Our Integrity Sells For So Little

But it is all we really have. It is the very last inch of us.
But within that inch, we are free.

Today I’m going to talk about inches. And then I’m going to talk about some other things.

My chair at work is kind of stupid. For quite some time now, after sitting in that chair all day, my knees really hurt. After a few months I determined that it couldn’t be the height of the chair that was doing it, because I tried it on every height setting that it had and nothing changed. And I also decided that it wasn’t just the sitting that was doing it. I’ve sat for hours and hours for my whole life. For all of school, it was in those cheap plastic chairs. In fact, I’ve used many a sub-par chair with little consequence. So a few days ago, I sat on my window ledge during lunch hour and stared at the chair and wondered, geez, what is going on with this thing? Then I fiddled. I fiddled with every knob and screw and lever on the dumb thing!
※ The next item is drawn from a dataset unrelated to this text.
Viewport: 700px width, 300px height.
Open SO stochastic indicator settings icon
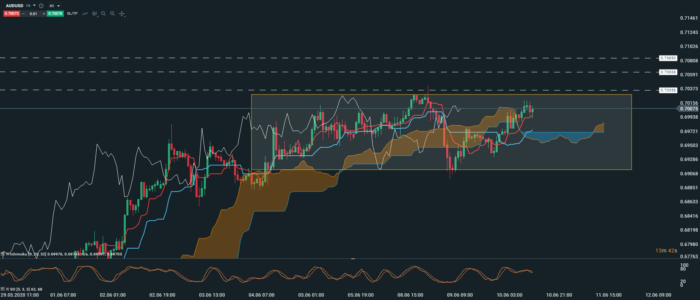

I managed to lift the back of it up a few inches so that I can sit farther back on it. When I tested it out, I tell you, it was so much better. So much better! I’ll have to wait a bit to see if it actually has solved the problem, but if it has, then all the knee-anguish was caused by a few inches of space. Or, the lack of it.

So, two inches can make a pretty big difference. Little things can make a big difference.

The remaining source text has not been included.